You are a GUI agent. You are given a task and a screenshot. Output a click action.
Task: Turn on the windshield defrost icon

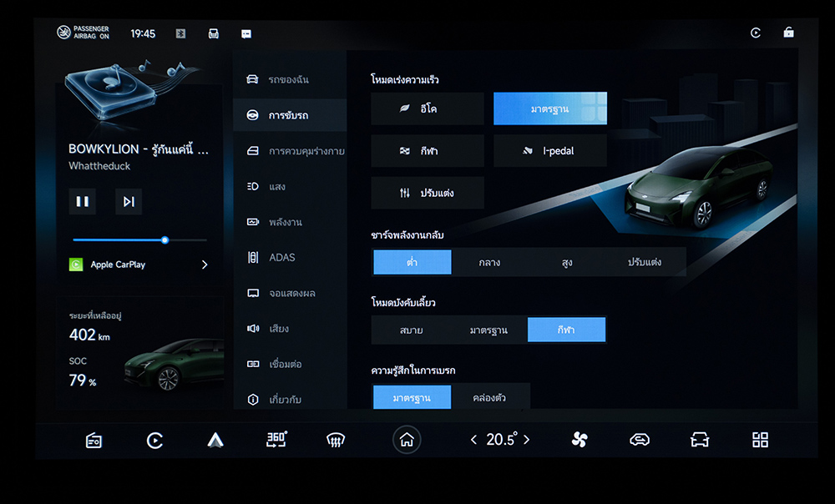coord(336,441)
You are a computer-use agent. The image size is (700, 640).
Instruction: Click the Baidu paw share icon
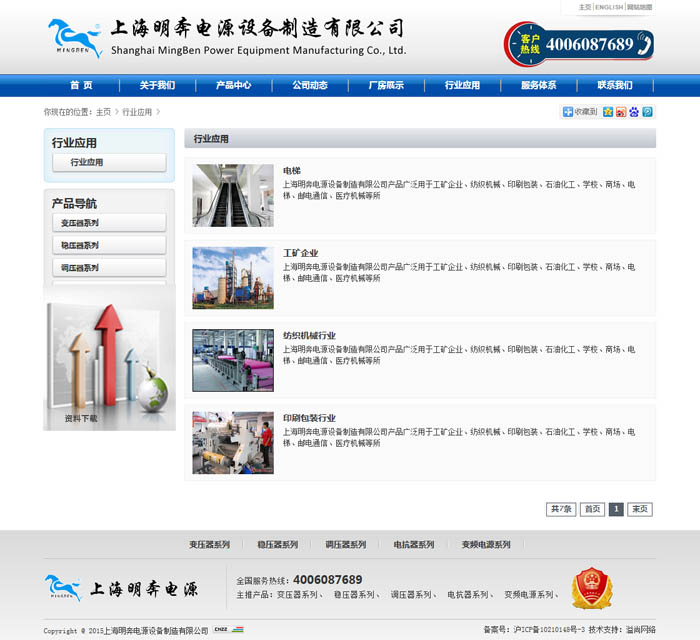tap(634, 112)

━━━

Report only a number: how many lines in the material above contain the string "agent".

2